Ela acrescentou: “Nenhum incêndio ou impacto ambiental foi relatado. A tripulação está sã e salva.”
Segundo a empresa de inteligência Vanguard Tech, o navio de bandeira liberiana “foi informado de que recebeu permissão para passar pelo Estreito de Ormuz”.
Outro navio de carga também recebeu ordem de parar após ser atacado, informou a Vanguard Tech.
A Guarda Revolucionária, o exército ideológico do Irão, disse que as suas forças navais interceptaram dois navios que tentavam atravessar o estreito e os encaminharam para as águas territoriais iranianas.

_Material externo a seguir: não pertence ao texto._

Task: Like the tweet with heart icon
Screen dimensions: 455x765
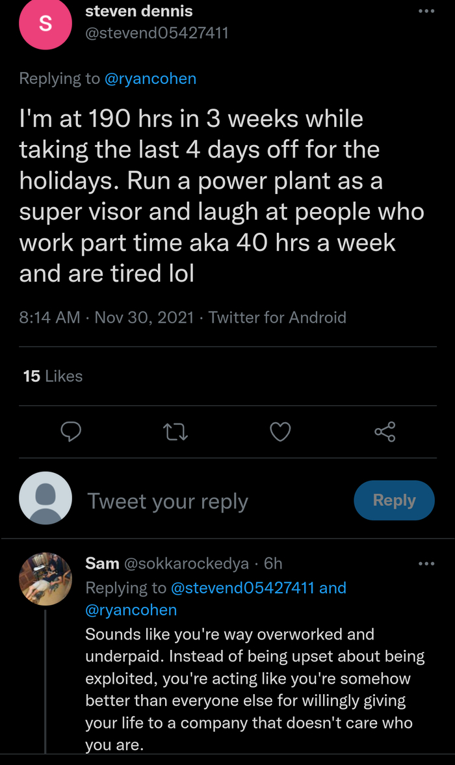Action: click(x=280, y=432)
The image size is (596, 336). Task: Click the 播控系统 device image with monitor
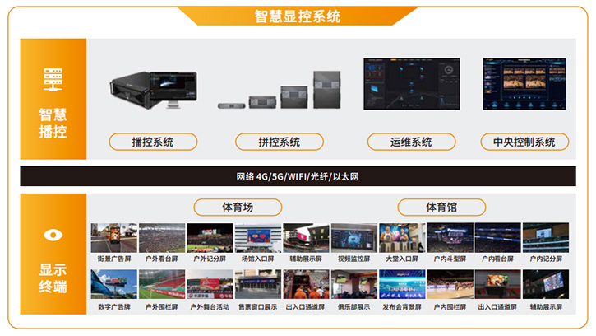(x=153, y=89)
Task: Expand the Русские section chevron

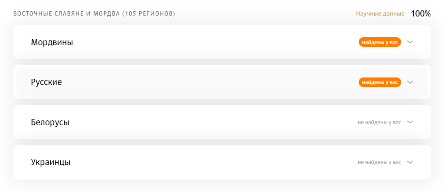Action: (410, 82)
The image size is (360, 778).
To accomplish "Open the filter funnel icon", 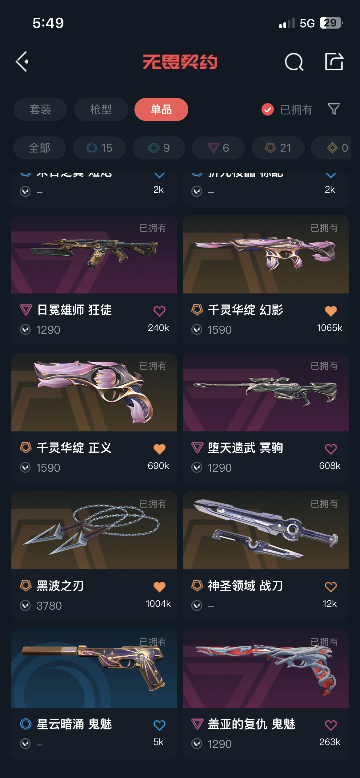I will (x=334, y=109).
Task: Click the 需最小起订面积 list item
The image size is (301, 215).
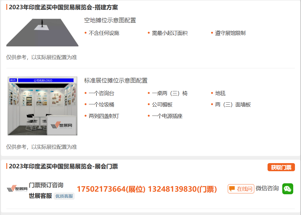Action: [x=170, y=33]
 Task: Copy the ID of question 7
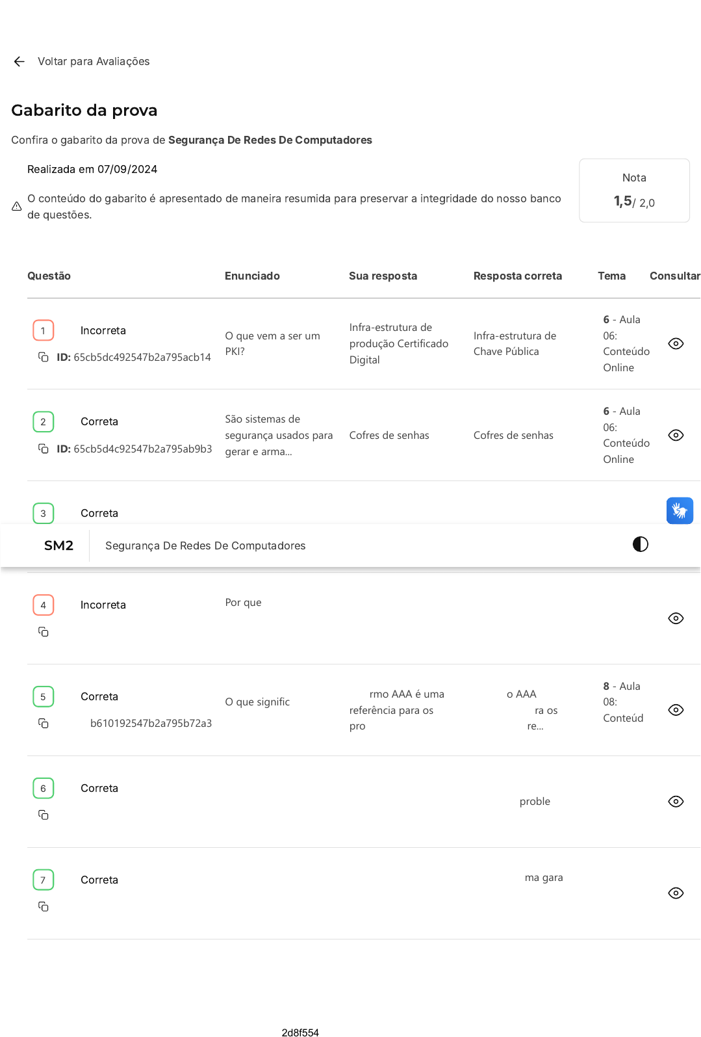click(x=44, y=907)
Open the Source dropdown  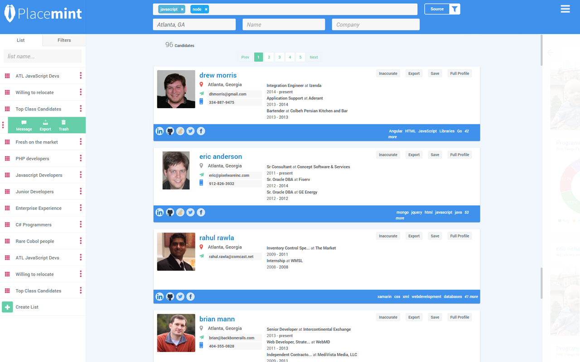click(436, 9)
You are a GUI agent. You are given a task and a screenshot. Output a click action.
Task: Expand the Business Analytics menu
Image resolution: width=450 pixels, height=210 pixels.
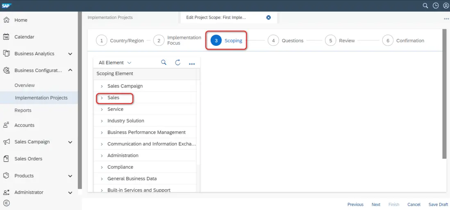(x=70, y=54)
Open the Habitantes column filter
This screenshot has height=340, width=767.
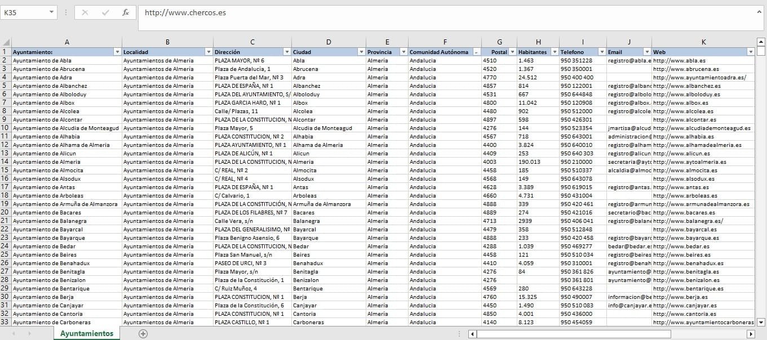click(553, 52)
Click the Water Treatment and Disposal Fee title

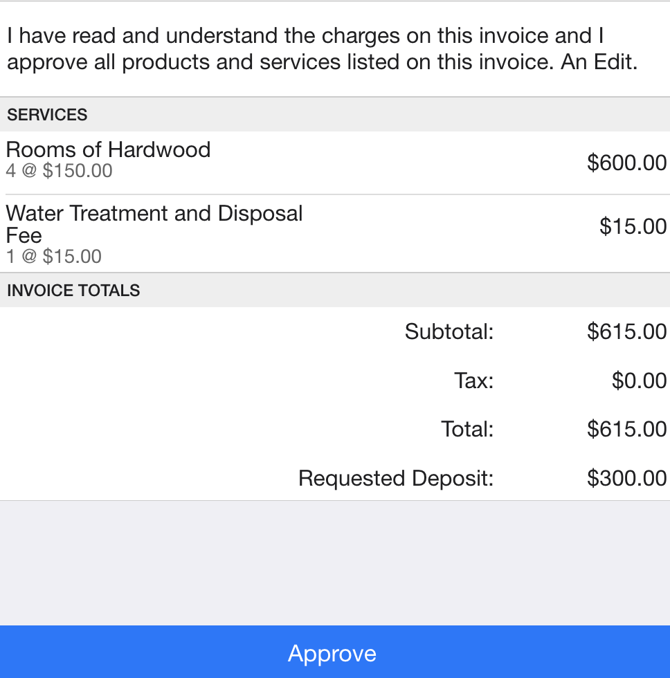tap(154, 224)
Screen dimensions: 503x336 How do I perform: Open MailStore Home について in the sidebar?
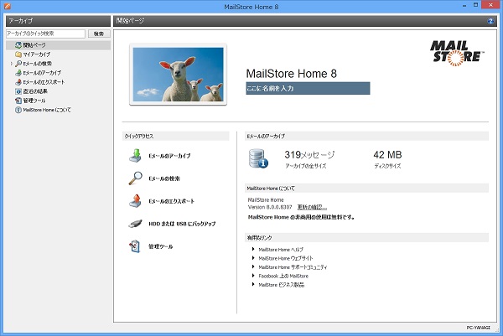(x=45, y=110)

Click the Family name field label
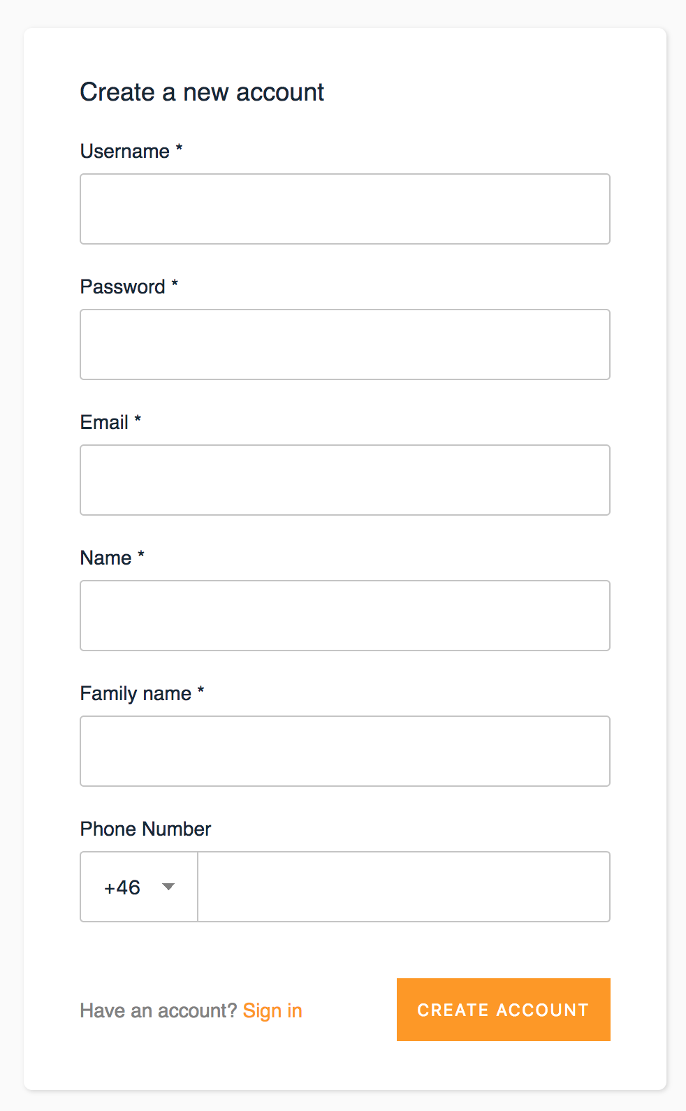pos(136,693)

Identificaram um dos dois navios como “Msc-Francesca”, alegando que pertencia ao “regime sionista” – em referência a Israel – e o outro como “Epaminondas”, considerando que “alterou os sistemas de navegação e colocou em perigo a segurança marítima”.
Segundo Teerão, os navios devem obter autorização para sair ou entrar no Golfo através do Estreito de Ormuz, rota que em tempos de paz acolhe um quinto das exportações mundiais de petróleo e gás, bem como outras matérias-primas essenciais.
O UKMTO também relatou outro incidente, visando um navio de carga que saía do Estreito de Ormuz.
Afirmou que o navio, que estava a 8 milhas náuticas a oeste do Irão, “relatou ter sido exposto a tiros e está atualmente congelado no mar”, acrescentando que a tripulação está “sã e salva” e nenhum dano foi relatado.
O navio foi identificado pela Vanguard Tech como o navio porta-contêineres Euphoria, com bandeira do Panamá.
Segundo o site Marinetraffic, ele finalmente saiu do Estreito de Ormuz em direção ao porto saudita de Jeddah.
O Irão fecha o estreito em resposta ao ataque israelo-americano, enquanto os Estados Unidos impõem um bloqueio aos portos iranianos.
O presidente dos EUA, Donald Trump, anunciou na quarta-feira a prorrogação da trégua entre os dois países, em vigor desde 8 de abril.